A number of industry groups have called on the FHA to change an underwriting calculation that they say disqualifies borrowers with income-based student loans. Is that something you may consider?
I am looking at it. I am sympathetic to this issue. I understand where they are coming from. I know that FHA is out of step with some of the other government and quasi-government providers of mortgage credit. What we've heard from the industry is that this inflates the debt-to-income ratio for certain borrowers with student loan debt, especially those that have income-based repayment. However, FHA, compared to the conforming market, has a higher average debt-to-income ratio, and we accept higher DTI loans. So I'd want to balance any decision made with an overall look at what should be the right level of debt-to-income and our borrowers being too stretched. We want to provide good access to credit. We also want it to be sustainable for borrowers.
The FHA currently has a proposal in the works to streamline its servicing practices. How would you like to see FHA’s servicing practices change, and what is your ideal outcome for developing the current proposal?
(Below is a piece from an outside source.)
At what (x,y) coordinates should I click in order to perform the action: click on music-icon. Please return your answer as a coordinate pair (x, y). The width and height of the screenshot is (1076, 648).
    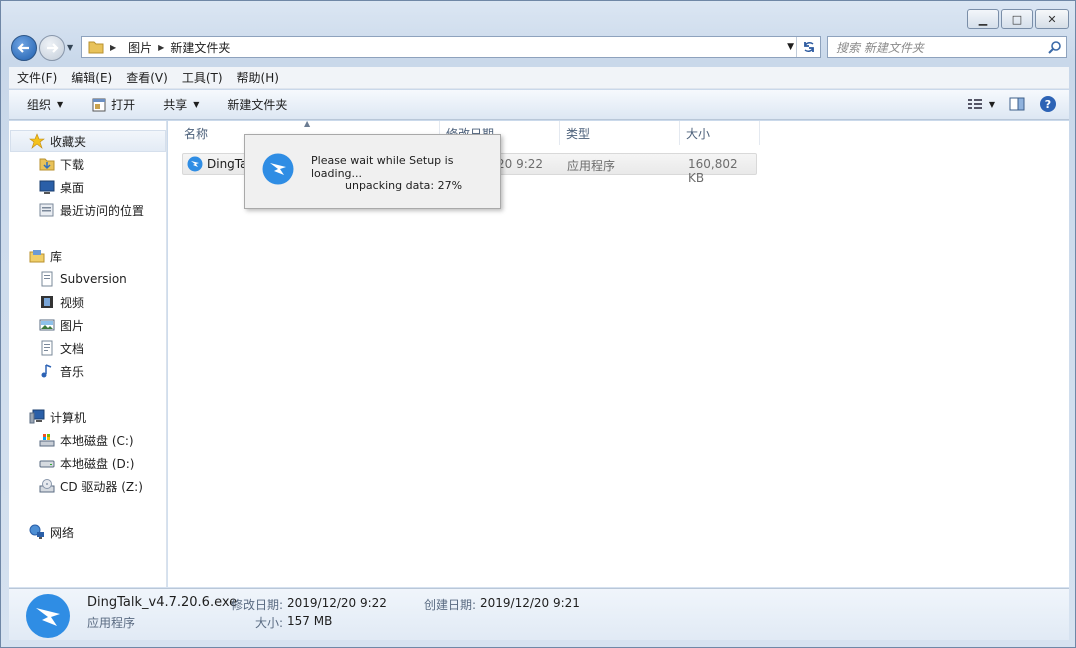
    Looking at the image, I should click on (46, 371).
I think first of all, we need to get rid of outdated practices that don't make any sense. You find a lot of times when you come to an organization or a government entity, people do things based on what has always been done, and frankly, the market has outgrown FHA's servicing policies. In fact, FHA takes some losses through the fund through servicing, through the asset disposition process, and so we know this is something that needs to be modernized. We've already worked a lot, and I started this when I was acting commissioner, to enhance the claims without conveyance of title. It's such a wordy term, but it basically allows us to dispose of assets before they become [real estate owned]. REOs are very costly for FHA. We don't like to see the REO inventory get too high, and so we look for alternatives to asset disposal. When a property sits vacant for too long, it has an adverse impact on the neighborhood. We've done a lot of really good things to get that turned around and get them off FHA's books and into the marketplace quicker.
HUD Secretary Ben Carson and Montgomery have focused on bringing banks back into the FHA program by providing some relief from requirements in the False Claims Act. Is this also a goal of yours, and if so, how do you plan to achieve it?
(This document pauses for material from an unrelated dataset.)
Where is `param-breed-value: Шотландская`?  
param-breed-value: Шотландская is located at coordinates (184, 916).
Yes, I would love to see banks come back to FHA, and there are a lot of reasons for that. The first is that, I think from the borrower's perspective, I would like to see them have as many access points to the market as possible. It's also a good thing for FHA, because banks have capital, and they have uniform standards for regulation. I think there's just a lot of variation in terms of the counterparty risk that we face by having over 85% of the lenders on FHA's books [as] nonbanks. So I like the capital; I like providing consumers as many access points to credit as possible.
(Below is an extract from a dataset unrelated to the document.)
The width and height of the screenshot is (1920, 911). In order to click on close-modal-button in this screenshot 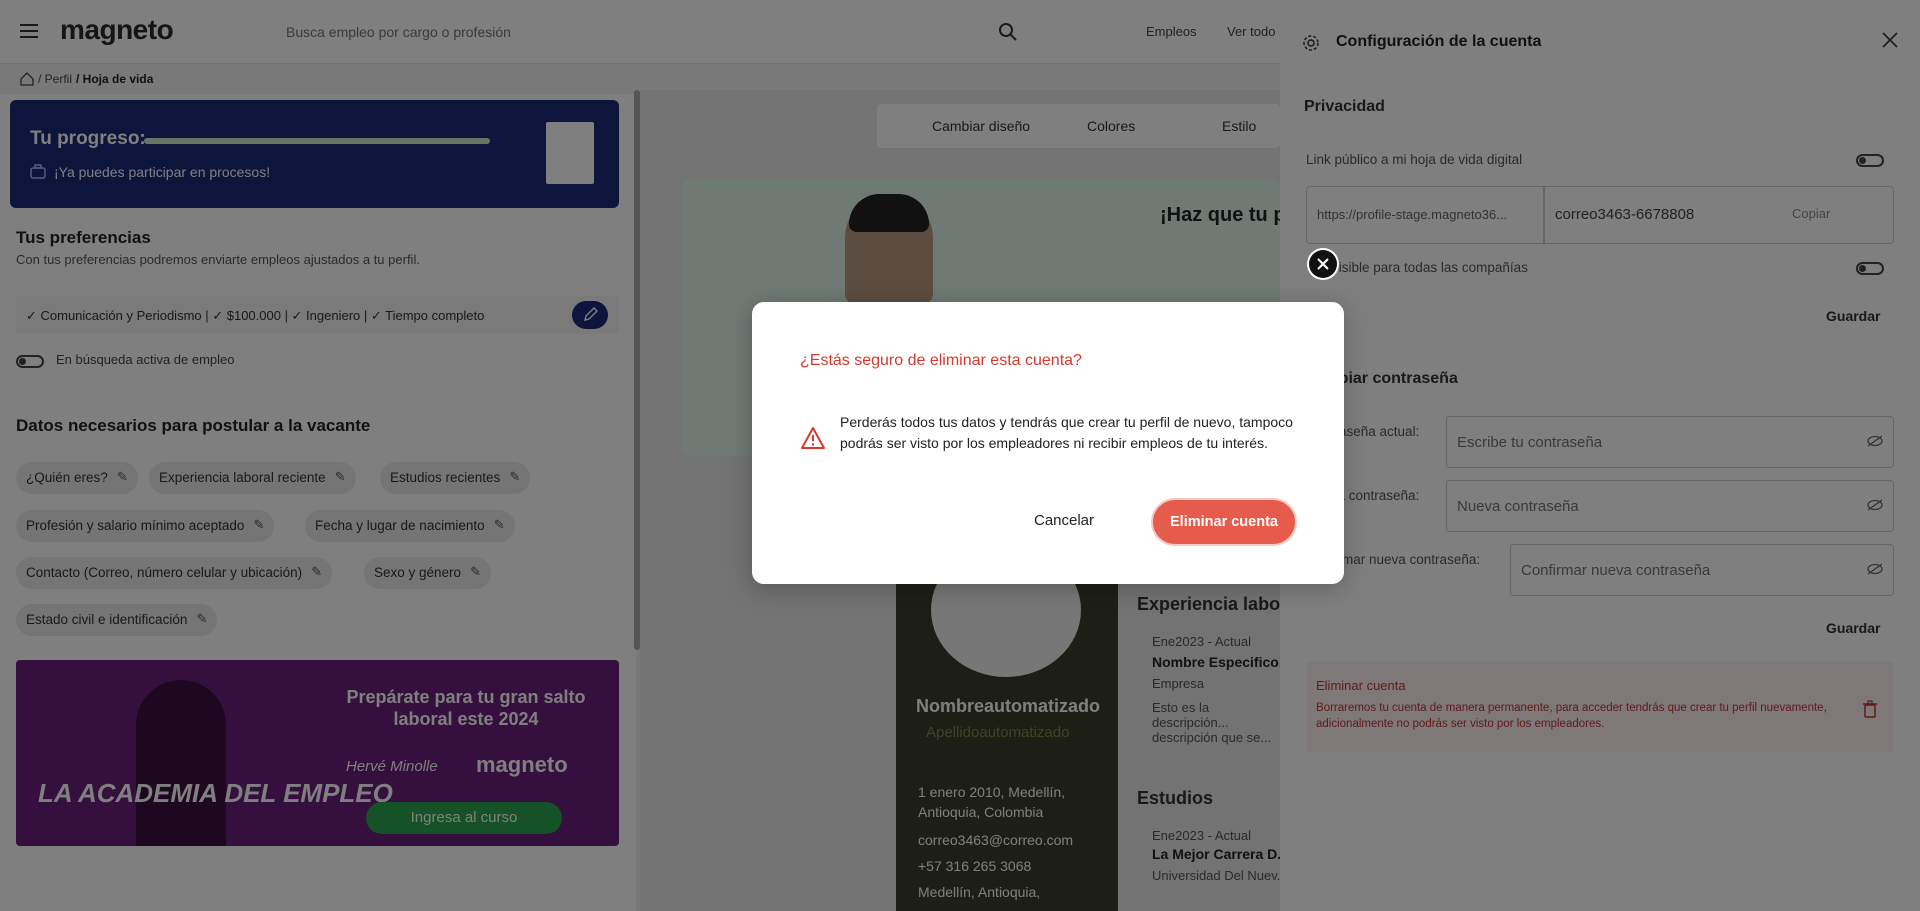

I think this administration has taken action that will have a lot of staying power when it comes to the MOU with DOJ [and] when it comes to the expectation that we have set on uses of the False Claims Act — that it's really for the most egregious cases—and that we are continuing to use the administrative tools that we have, such as the Mortgagee Review Board to conduct enforcement in house, and basically provide clarity to lenders on penalties that are associated with the defects in their loan portfolios.